● **Passage provided**:
---+---
T'ilum

english 438 blog, fall 2006: poco lit

Monday, September 25, 2006

Rhys Presentation Supplemental Information

Here is the supplemental information for our Rhys presentation this morning. It's a pdf, though not an incredibly large one.

Rhys Supplement.pdf

Hope this helps anyone interested in following up :).

(Thanks, Dr. Shlenski, for hosting the file)

Cheers!

--Jer

Colonizing Dialectic Self-Assumed Identity

Wide Sargasso Sea Close Reading: Colonizing Self-Assumed Identity

Jean Rhys’ Wide Sargasso Sea predicates the situation of a post-colonial society in the midst of confusion in the wake of slavery Emancipation. Rhys’ novel takes a close look at traditional colonial roles of hierarchy and power that the characters assume, but, at the same time, reflects much of the more contemporary post-colonial theories through the attempts to make sense of a society interlocked between slavery and colonization. The colonial ideals and practices that continue to persist have victimized, at one point or another, each of the characters whether they are acting as oppressor or oppressed. The lack of concrete self-identity can be attributed to the ambivalent environment that the characters inhabit. Ultimately, the racial and cultural identity crises that arise can be identified through the European Rochester, the Black former slaves and servants, and, most of all, the Creole Cosways. These characters articulate the continuing prevalence of hierarchies and the colonial effects on their self-image through the microcosmic power structures that they create and exist in.
---+---
● **Problem set**:
1. On the Wide Sargasso Sea blog page, who is thanked for hosting the file?
2. List the characters or groups through which the Wide Sargasso Sea blog page says the racial and cultural identity crises can be identified.
3. Carry on the Wide Sargasso Sea blog page from the point where it stops.
---+---
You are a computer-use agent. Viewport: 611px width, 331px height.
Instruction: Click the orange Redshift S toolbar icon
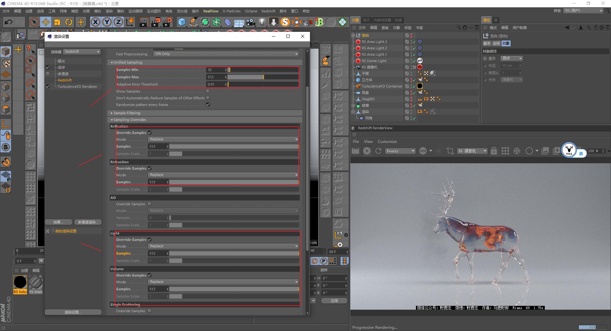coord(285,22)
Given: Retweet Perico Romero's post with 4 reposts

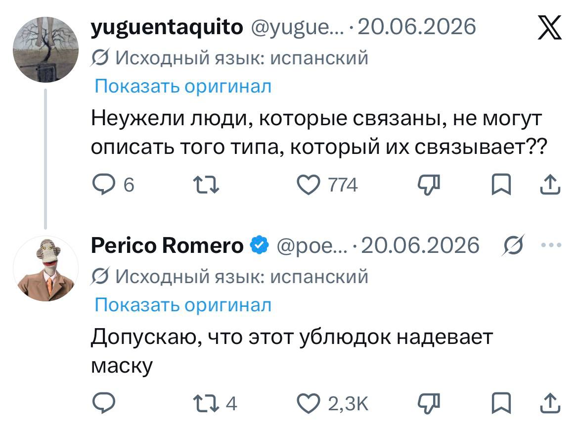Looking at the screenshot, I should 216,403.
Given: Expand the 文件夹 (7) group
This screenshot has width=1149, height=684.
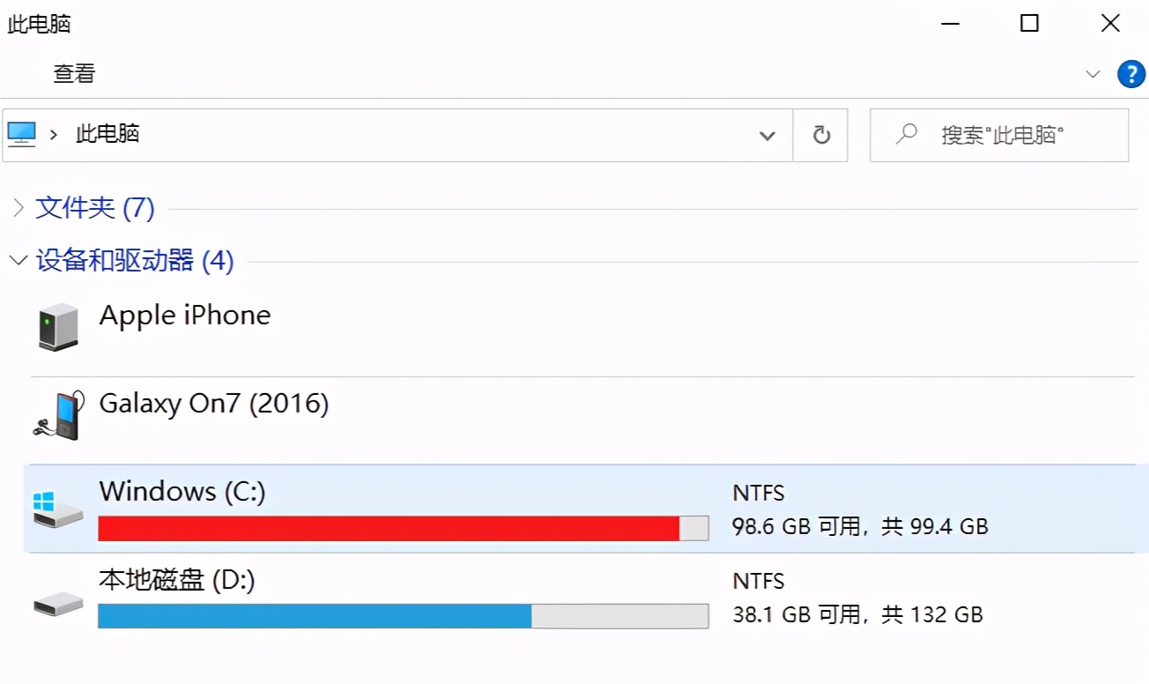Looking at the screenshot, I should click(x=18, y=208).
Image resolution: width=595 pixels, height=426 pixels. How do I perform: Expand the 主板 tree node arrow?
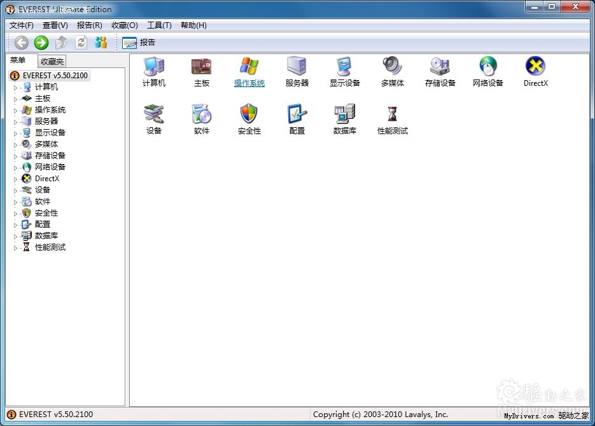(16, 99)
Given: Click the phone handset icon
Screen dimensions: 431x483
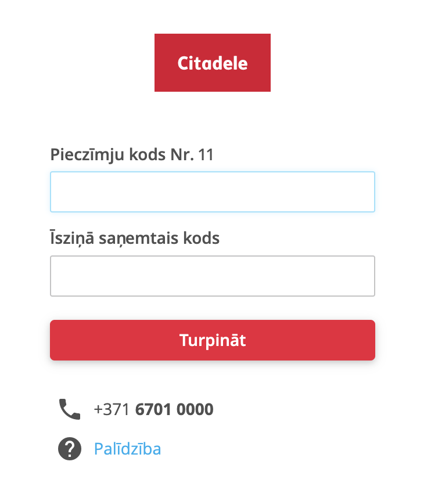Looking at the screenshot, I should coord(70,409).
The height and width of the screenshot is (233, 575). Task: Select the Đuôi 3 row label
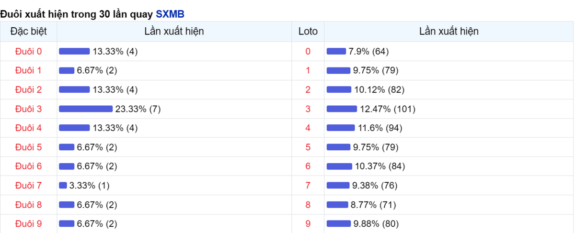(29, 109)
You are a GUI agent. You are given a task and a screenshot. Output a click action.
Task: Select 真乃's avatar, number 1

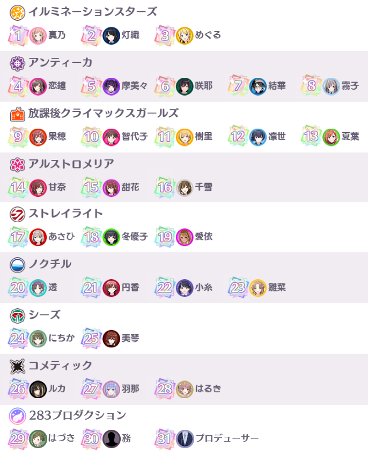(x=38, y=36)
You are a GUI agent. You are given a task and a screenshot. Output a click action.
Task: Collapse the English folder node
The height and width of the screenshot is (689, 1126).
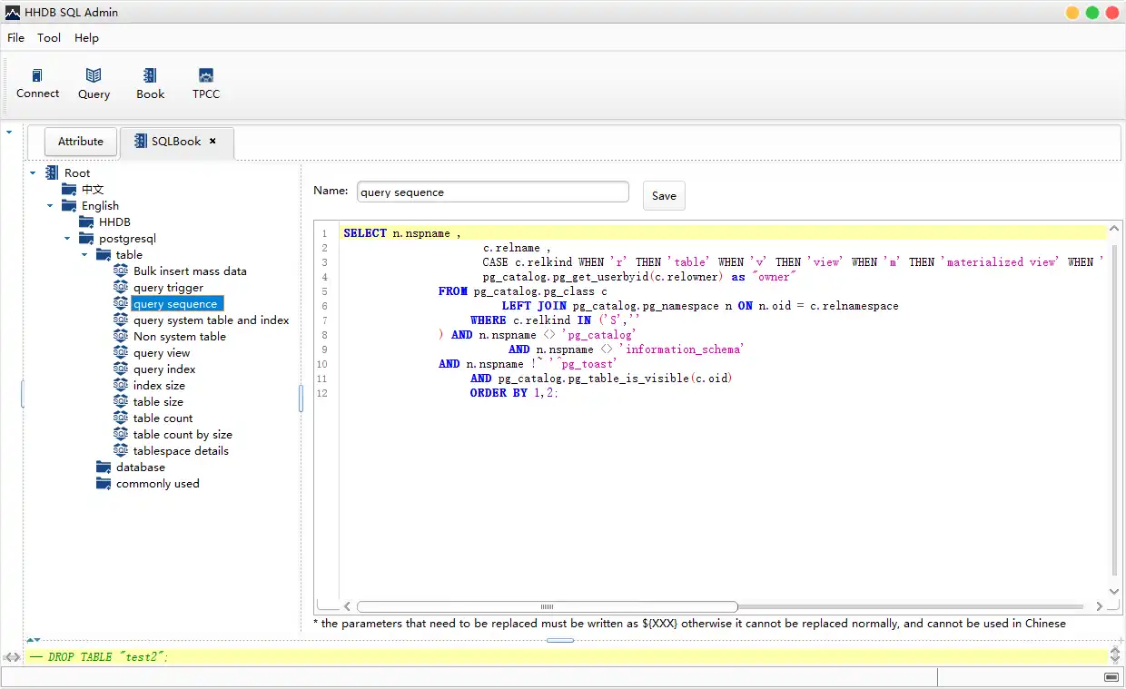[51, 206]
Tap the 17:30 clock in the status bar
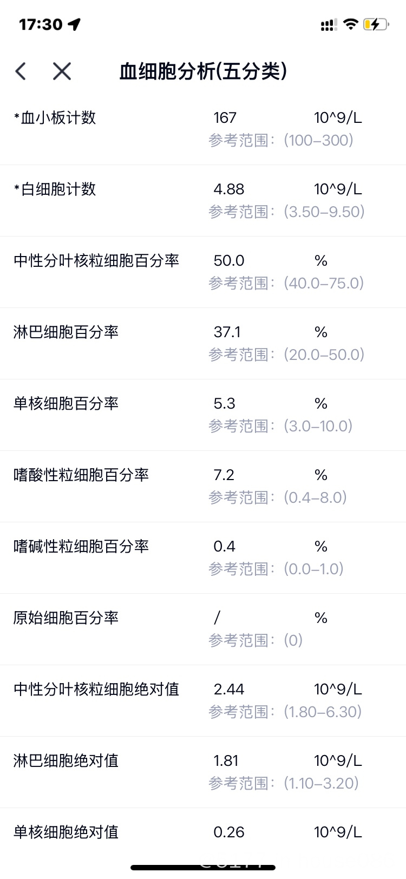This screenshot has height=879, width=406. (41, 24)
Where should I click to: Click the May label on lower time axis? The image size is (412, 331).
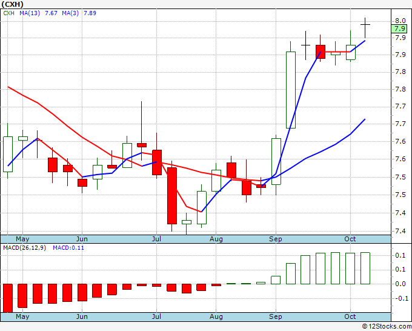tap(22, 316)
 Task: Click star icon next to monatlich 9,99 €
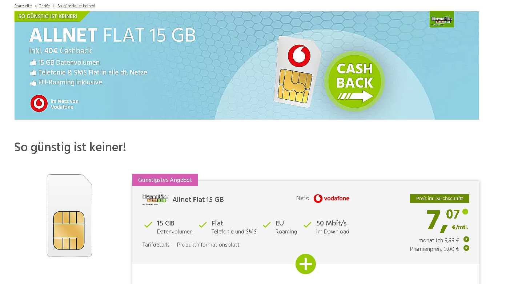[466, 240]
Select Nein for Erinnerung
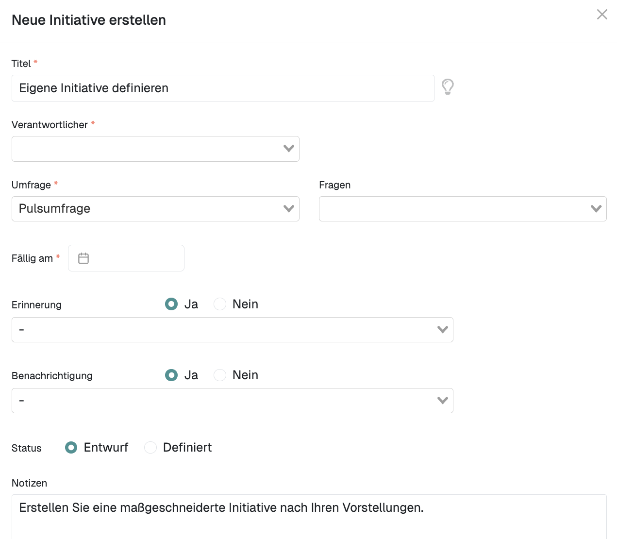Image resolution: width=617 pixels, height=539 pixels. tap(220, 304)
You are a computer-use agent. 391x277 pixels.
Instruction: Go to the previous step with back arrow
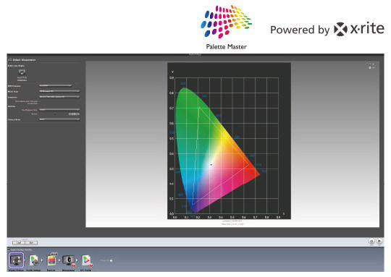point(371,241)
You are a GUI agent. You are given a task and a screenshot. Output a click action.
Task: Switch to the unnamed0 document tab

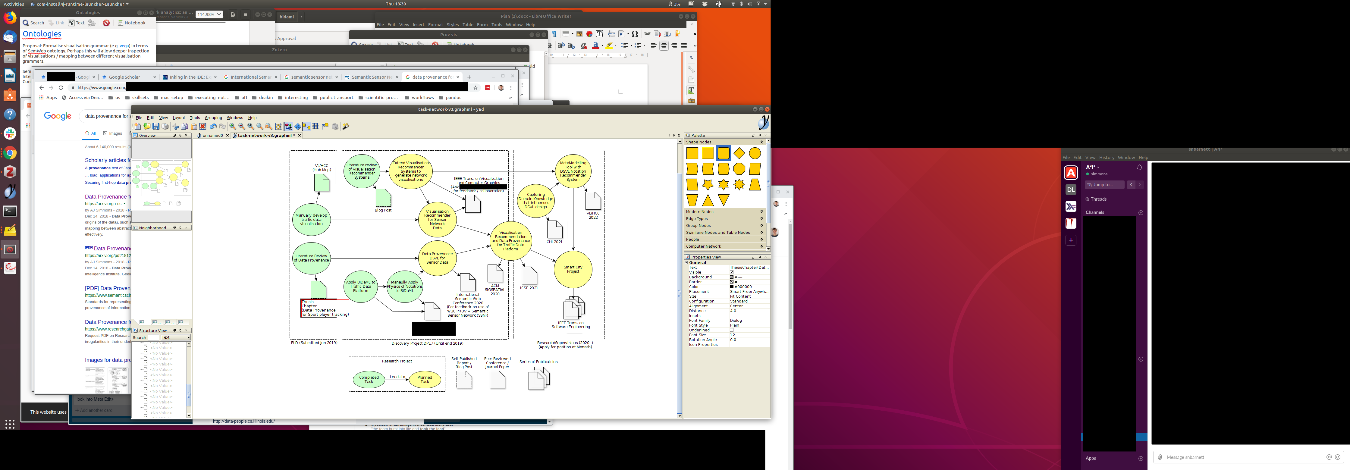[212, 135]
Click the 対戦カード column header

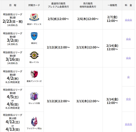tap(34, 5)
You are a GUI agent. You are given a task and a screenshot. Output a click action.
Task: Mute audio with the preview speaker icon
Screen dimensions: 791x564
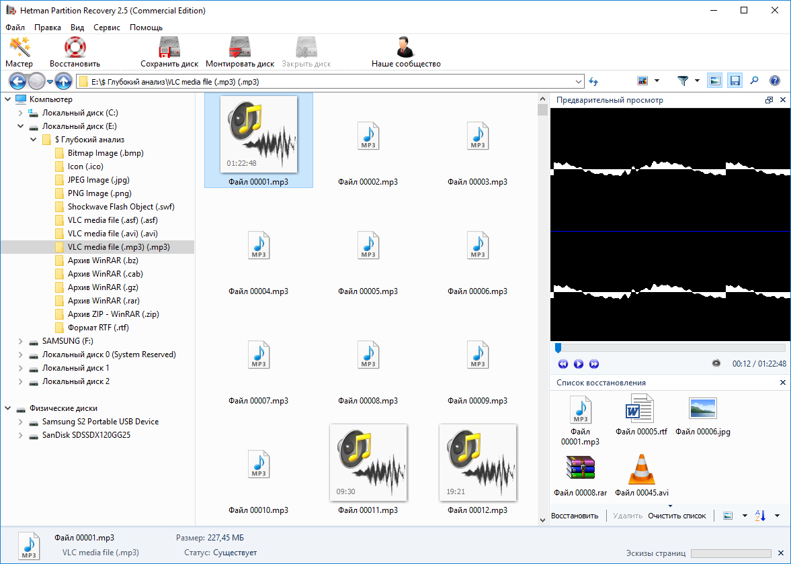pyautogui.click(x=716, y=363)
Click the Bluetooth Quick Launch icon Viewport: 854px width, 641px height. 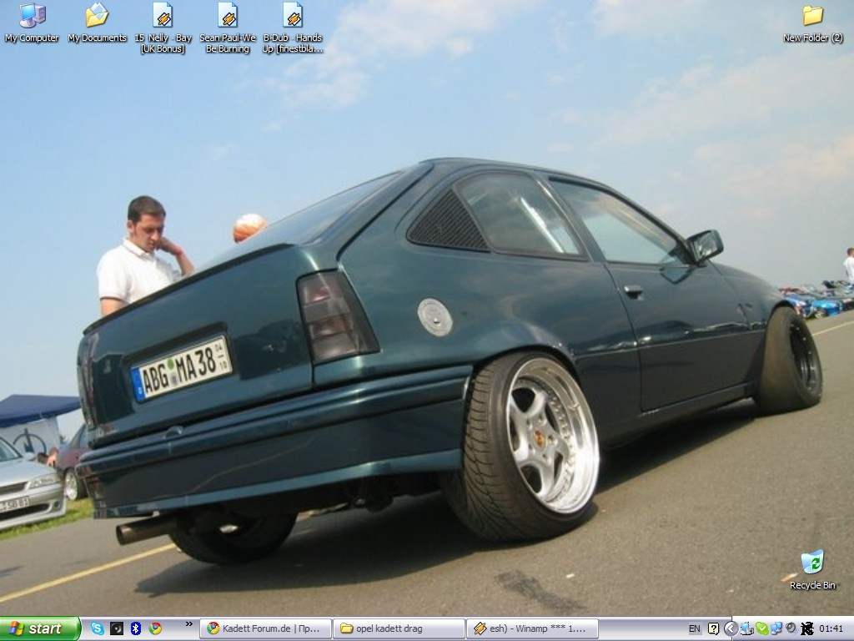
---+---
● **Answers by task**:
1. Dr. Shlenski

2. the European Rochester; the Black former slaves and servants; the Creole Cosways

3.
Rochester is a product of the colonial mind frame. He has traveled to Jamaica in order to marry into Antoinette Cosway’s wealth despite her Creole status. Rochester is the victim of the primogeniture laws that still exist, for he is the youngest son and is, in essence, forced into this compromising position of marriage. Rochester’s position vis-a-vis slavery and colonization is never quite clear. On one hand he recognizes exalting former slave owning plantocrats as hypocrisy, but on the other hand over the course of his stay he assumes the role of Master and exerts his self-imposed power over his household. In fact, he sets himself as superior to Antoinette and claims her as one of his possessions, and powerfully proclaims that “she is mine.” In spite of Antoinette’s progressive insanity, Rochester still sees her as something to covet as a possession: only further revealing his desire to control and exert power. As the oppressor in his household, Rochester has adopted the roles of the slave owners that he scorned earlier in the novel. However, it is not until near insanity himself that he takes on such a position. Rochester’s own insanity stems from the anxieties that the twisted power structure of colonization has established. His fears of cultural miscegenation between himself and Antoinette are directly linked to a deeply embedded colonial attitude.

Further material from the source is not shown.